Drinking and standing up for your constitutional rights don't mix.


Tim Sampson

Internet Culture

Published May 12, 2014   Updated May 31, 2021, 8:05 am CDT

It’s not often that an arrest for drunk and disorderly behavior results in wiretapping charges. But that’s exactly what’s happened in the case of one Massachusetts woman.

Karen Dziewit of Chicopee, Mass., now faces state wiretapping charges for secretly recording police with her smartphone as she was arrested early Sunday morning in Springfield, Mass.

Dziewit was spotted drinking in front of an apartment building shortly before 2 a.m. and police were called to help a security officer at the building deal with the situation. Dziewit was reportedly “screaming and yelling and disturbing tenants of the buildings, and refused to stop her tirade when police asked her to,” according to local news site Mass Live.

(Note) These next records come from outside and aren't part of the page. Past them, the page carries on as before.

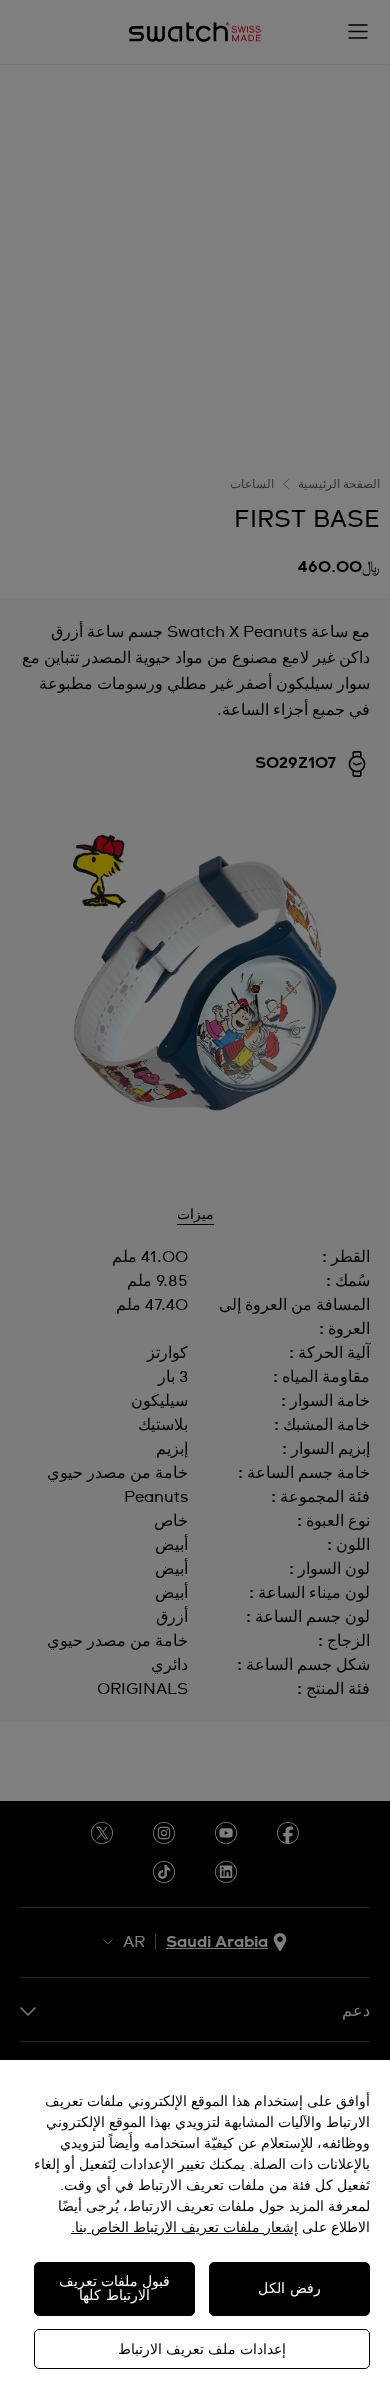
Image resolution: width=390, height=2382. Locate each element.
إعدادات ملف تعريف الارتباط (202, 2350)
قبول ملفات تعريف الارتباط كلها (114, 2289)
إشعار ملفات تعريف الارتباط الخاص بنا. (184, 2228)
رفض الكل (289, 2289)
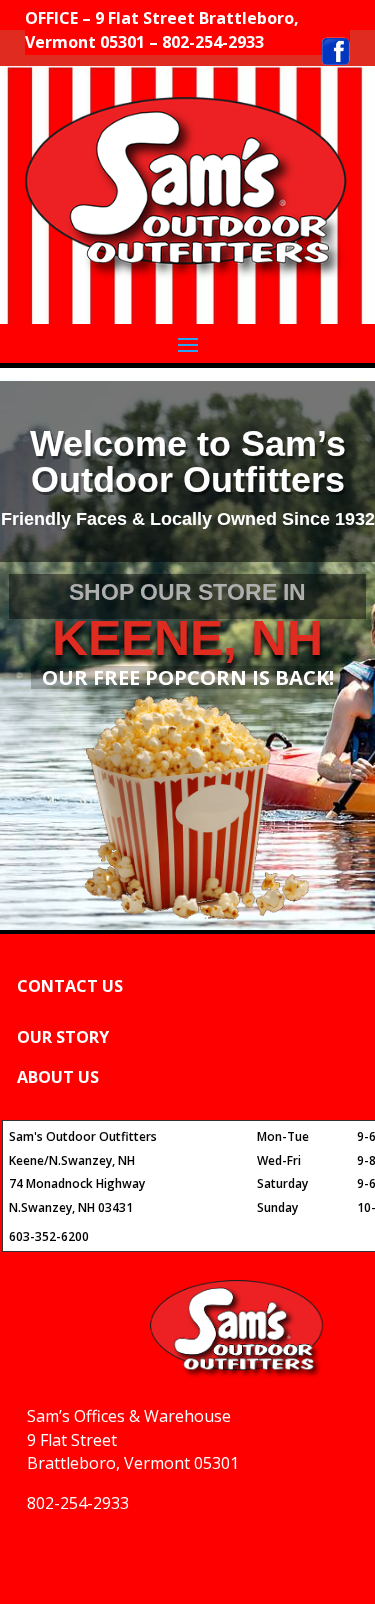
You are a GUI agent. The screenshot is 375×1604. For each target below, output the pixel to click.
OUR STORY (63, 1037)
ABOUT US (58, 1077)
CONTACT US (70, 986)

Police arrested the 24-year-old, but not before she turned on the audio recording function of her phone and secretly slipped the device into her purse. After being taken to police headquarters, officers conducted a routine search and inventory of her purse, and discovered the phone, which was still recording.

Under Massachusetts law, people are allowed to record police officers in public areas, but only if it is done openly and officers are aware of it. This law was previously tested when a Boston woman was arrested for openly filming police activity, as ArsTechnica points out. But in 2011, a federal appeals court ruled that the arrest violated the woman’s constitutional rights because she had not done the recording in secret.

In addition to unlawful wiretapping, Dziewit was also charged with disorderly conduct and an open container violation when she was arraigned Monday in Springfield District Court. She denied the charges. Her hearing is set for July 8.